Required work:
Reproduce the lines of the listing, starting with the line containing "Where should I" and going on through the line containing "[x=186, y=182]", omitting the pictures.

Available data:
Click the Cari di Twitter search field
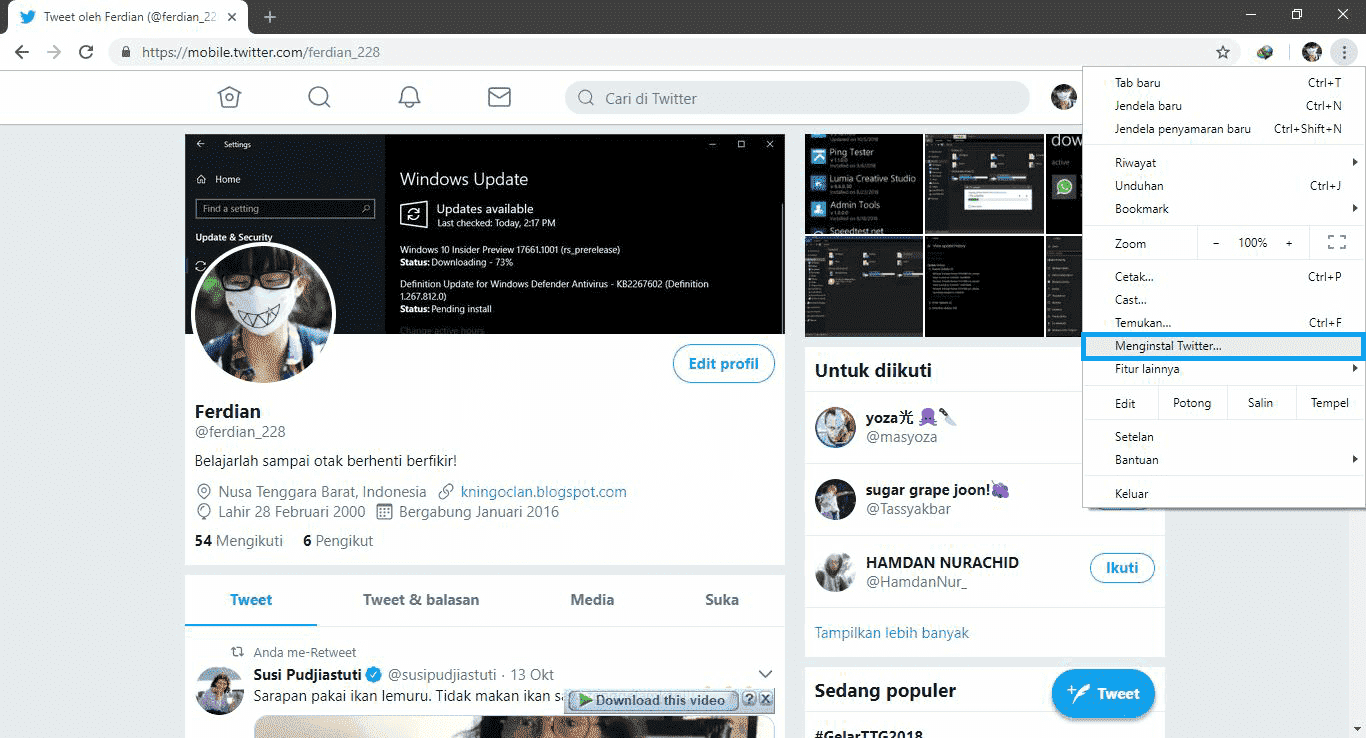 pyautogui.click(x=797, y=97)
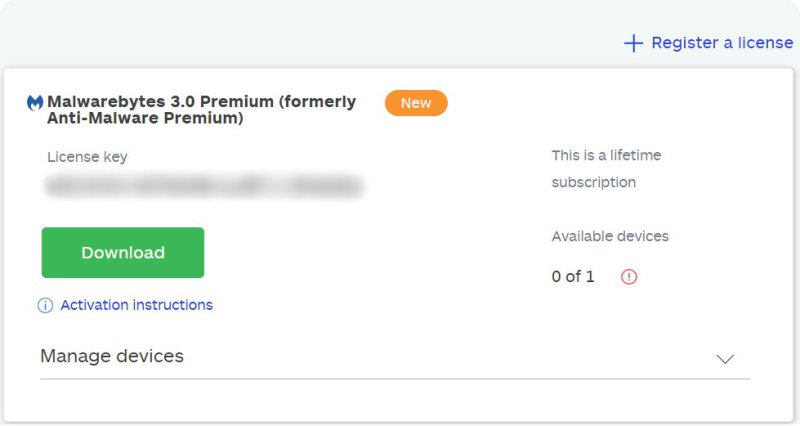The image size is (800, 426).
Task: Open the Register a license link
Action: click(x=722, y=43)
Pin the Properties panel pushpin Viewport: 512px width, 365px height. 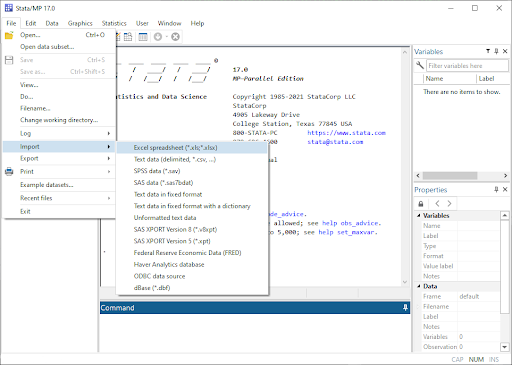(x=496, y=189)
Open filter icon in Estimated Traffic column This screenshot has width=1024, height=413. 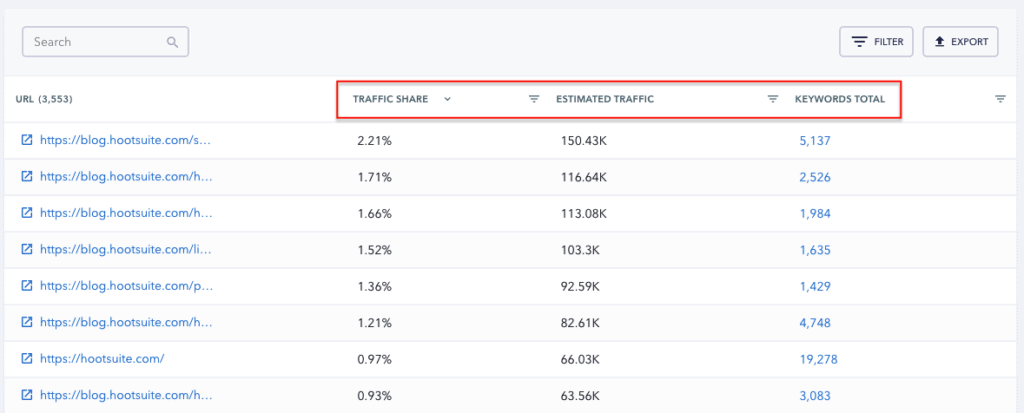coord(772,99)
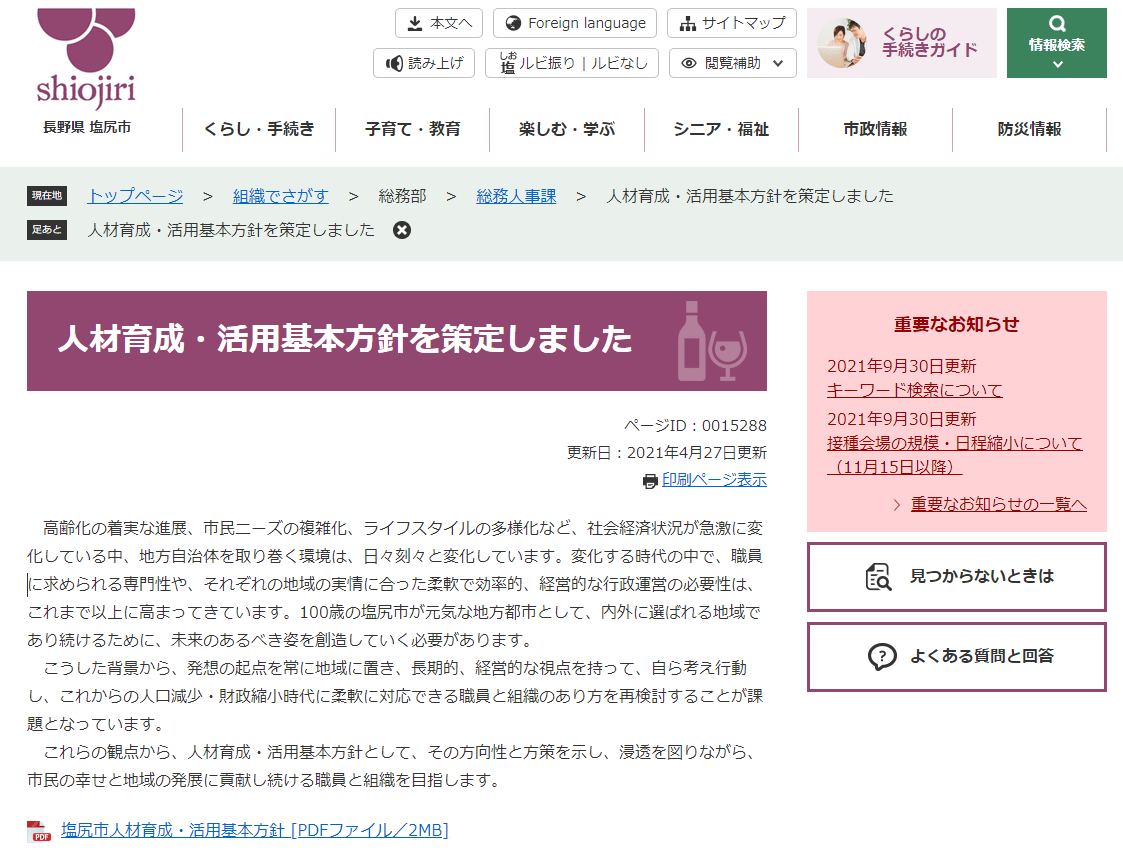Remove the 足あと history entry with X icon
The width and height of the screenshot is (1123, 851).
pyautogui.click(x=401, y=230)
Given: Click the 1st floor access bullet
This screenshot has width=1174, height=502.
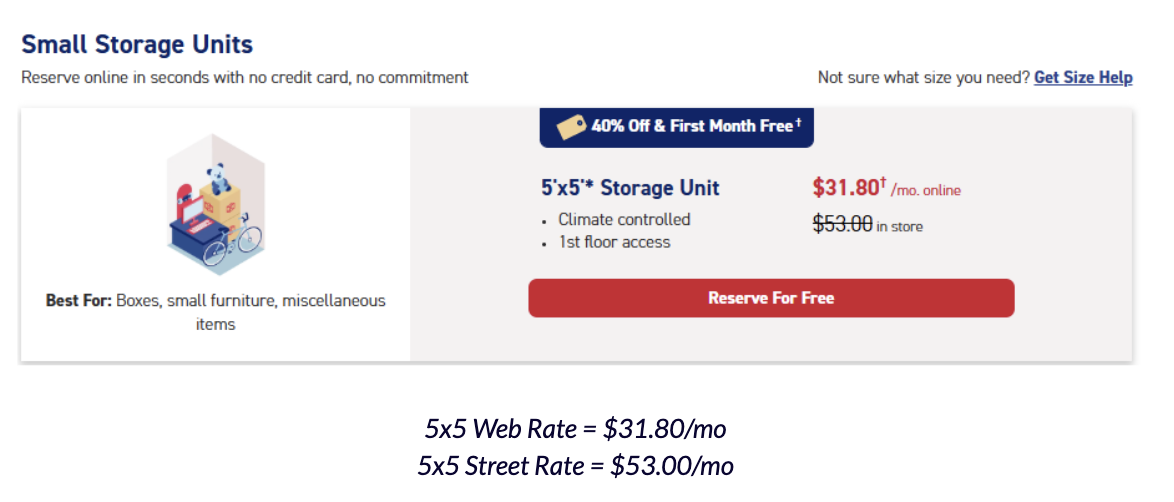Looking at the screenshot, I should tap(614, 242).
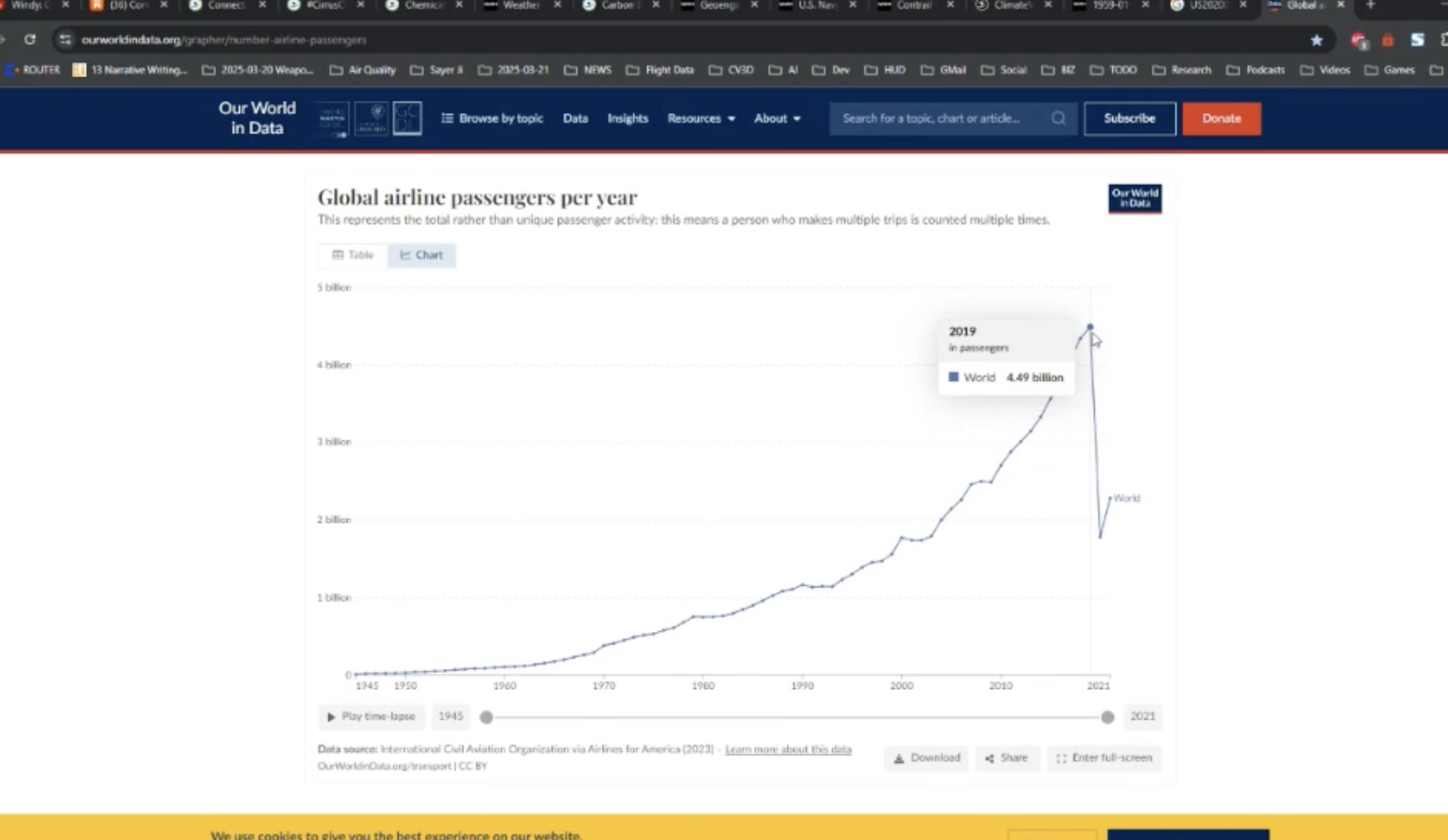
Task: Open the Learn more about this data link
Action: tap(787, 750)
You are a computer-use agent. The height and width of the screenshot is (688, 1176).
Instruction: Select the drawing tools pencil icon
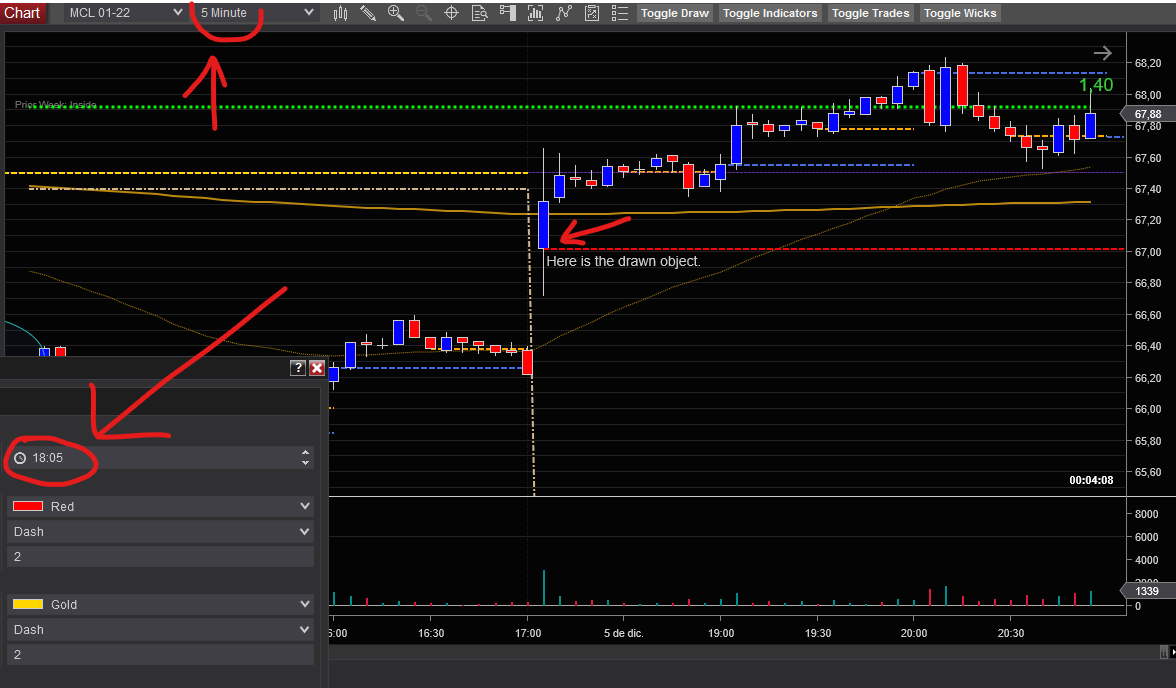pyautogui.click(x=368, y=13)
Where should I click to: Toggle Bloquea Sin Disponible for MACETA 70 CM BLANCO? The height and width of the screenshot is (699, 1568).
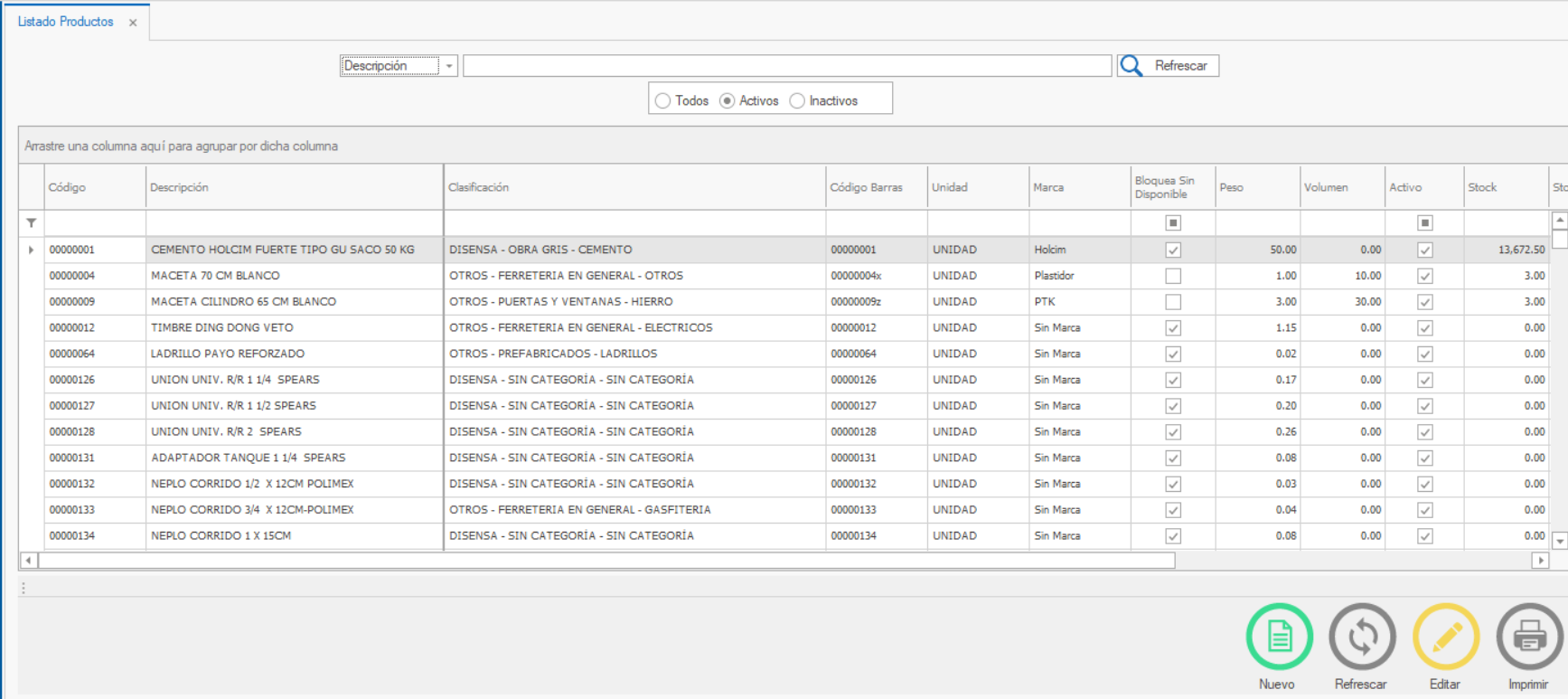pos(1173,276)
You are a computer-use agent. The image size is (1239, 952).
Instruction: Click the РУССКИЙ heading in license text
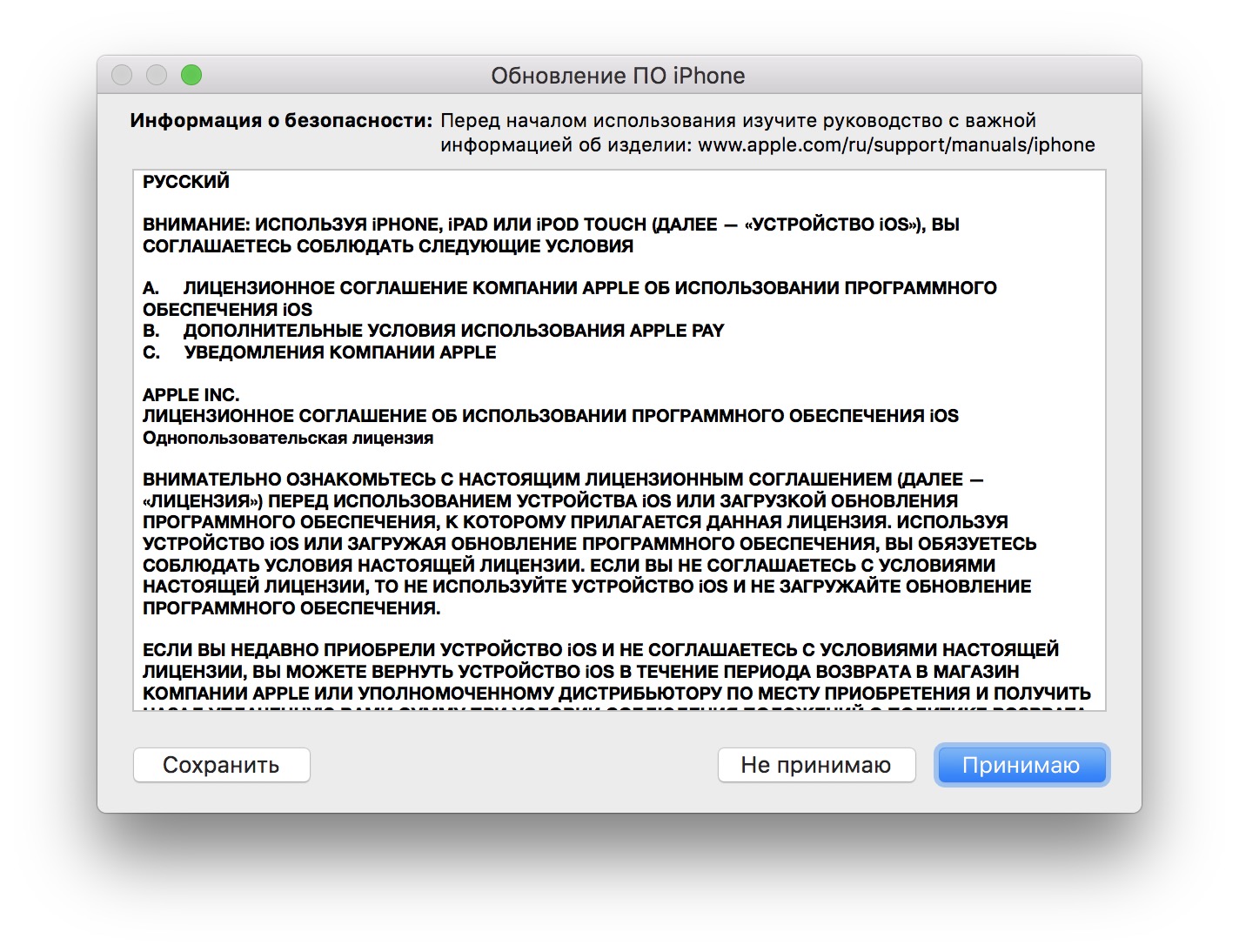[x=186, y=182]
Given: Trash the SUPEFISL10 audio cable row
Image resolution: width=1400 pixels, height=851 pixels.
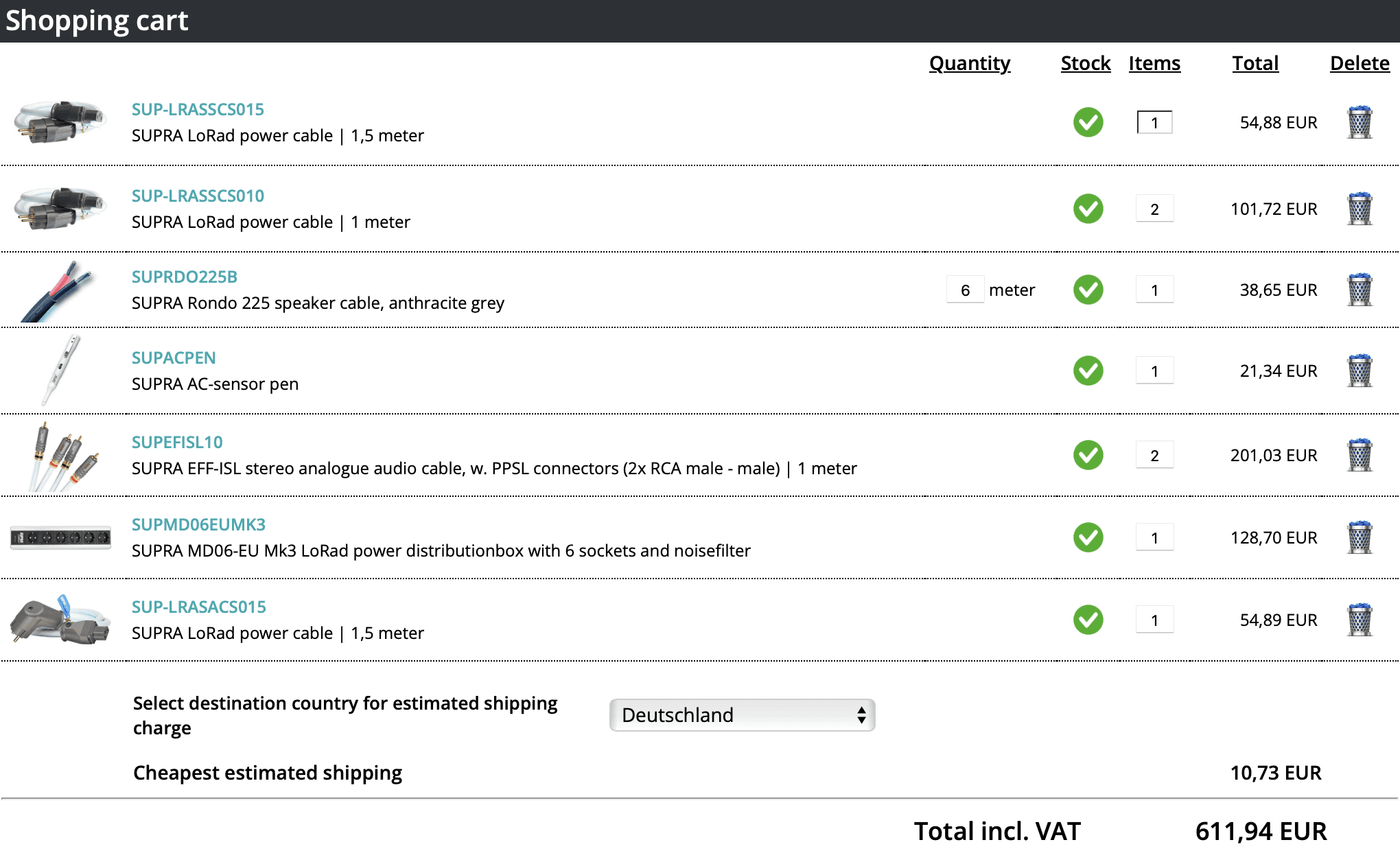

Task response:
Where should I click to: Toggle Bloquea Sin Disponible for MACETA 70 CM BLANCO? The height and width of the screenshot is (699, 1568).
pos(1173,276)
You are a computer-use agent. The image size is (1239, 952).
Instruction: Click the РУССКИЙ heading in license text
[x=186, y=182]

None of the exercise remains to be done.